Je ne pouvais pas manquer de me lancer dans ce nouveau titre de DigixArt, après avoir joué à leurs deux précédents opus : Miles 0 et Road 96 (je retiens surtout ce dernier, Miles 0 étant une déception à mon sens).
Ils ont su créer une patte assez personnelle, à base d’environnements colorés semi-ouverts, de personnages au caractère trempé, et surtout d’un rythme narratif très soutenu.
Tides of Tomorrow s’inscrit donc dans cette parfaite lignée, avec cette fois un milieu aquatique post-apo, largement inspiré de Waterworld. Il y a un message écologique évident, avec un drame sous-jacent de pollution plastique extrême qui a décimé une grande partie de la population mondiale, en introduisant une maladie endémique, la “plastémia”, qui “vitrifie” progressivement ses victimes.
Je ne vais pas m’étendre davantage sur l’univers, que j’ai trouvé assez riche, avec trois factions en lutte pour leur survie, et avec lesquelles nous allons créer des alliances au fil de l’eau.
On est donc amené à parcourir, à l’aide d’une embarcation personnelle, tout un patchwork d’îles artificielles, avec un level design particulièrement créatif et soigné.
Comme introduit précédemment, l’aventure est extrêmement rythmée, assez dirigiste mais avec de nombreux dialogues à choix, qui définiront avec le temps l’orientation éthique générale du joueur.
L’histoire est bien menée et assez prenante, bien qu’également assez simpliste dans son aspect manichéen.
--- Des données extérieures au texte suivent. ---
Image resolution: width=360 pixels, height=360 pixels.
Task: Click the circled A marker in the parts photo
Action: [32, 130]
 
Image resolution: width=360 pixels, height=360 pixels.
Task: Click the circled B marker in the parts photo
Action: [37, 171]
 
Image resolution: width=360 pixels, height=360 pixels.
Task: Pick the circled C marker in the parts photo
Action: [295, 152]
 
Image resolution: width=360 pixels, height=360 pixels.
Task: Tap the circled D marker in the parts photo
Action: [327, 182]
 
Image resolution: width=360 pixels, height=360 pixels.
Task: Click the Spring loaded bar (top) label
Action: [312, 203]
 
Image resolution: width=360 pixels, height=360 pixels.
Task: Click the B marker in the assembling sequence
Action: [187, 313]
Dans l’ensemble, on a une progression plaisante et haute en couleur, avec une proposition franchement originale, parfaitement analogue à Road 96.
Le jeu n’est pas exempt de défauts, et je vais en énumérer quelques-uns :
- Il y a une mécanique novatrice basée sur les actions de joueurs précédents, que l’on peut “rejouer” comme des artefacts enregistrés ,et qui font partie intégrante de la progression. J’ai trouvé cela un peu décousu : j’ai le sentiment qu’on essaie d’amener des dimensions parallèles avec ces “ghosts” de joueurs ; j’ai trouvé que cela me sortait de l’immersion et que cela jouait à contre-courant du sentiment d’empathie que les développeurs ont voulu apporter.
- C’est un double A et cela se ressent sur la finition globale : des personnages qui flottent un peu, mal arrimés au sol, un pilotage de bateau sans intérêt, des phases d’infiltration peu fines avec des comportements ennemis parfaitement prévisibles, et quelques personnages très caricaturaux.
- Quelques bugs de progression également.
Dans l’ensemble, j’ai passé plutôt un bon moment avec ce titre qui, sans être très mémorable, confirme que la direction artistique est le point fort de ce studio.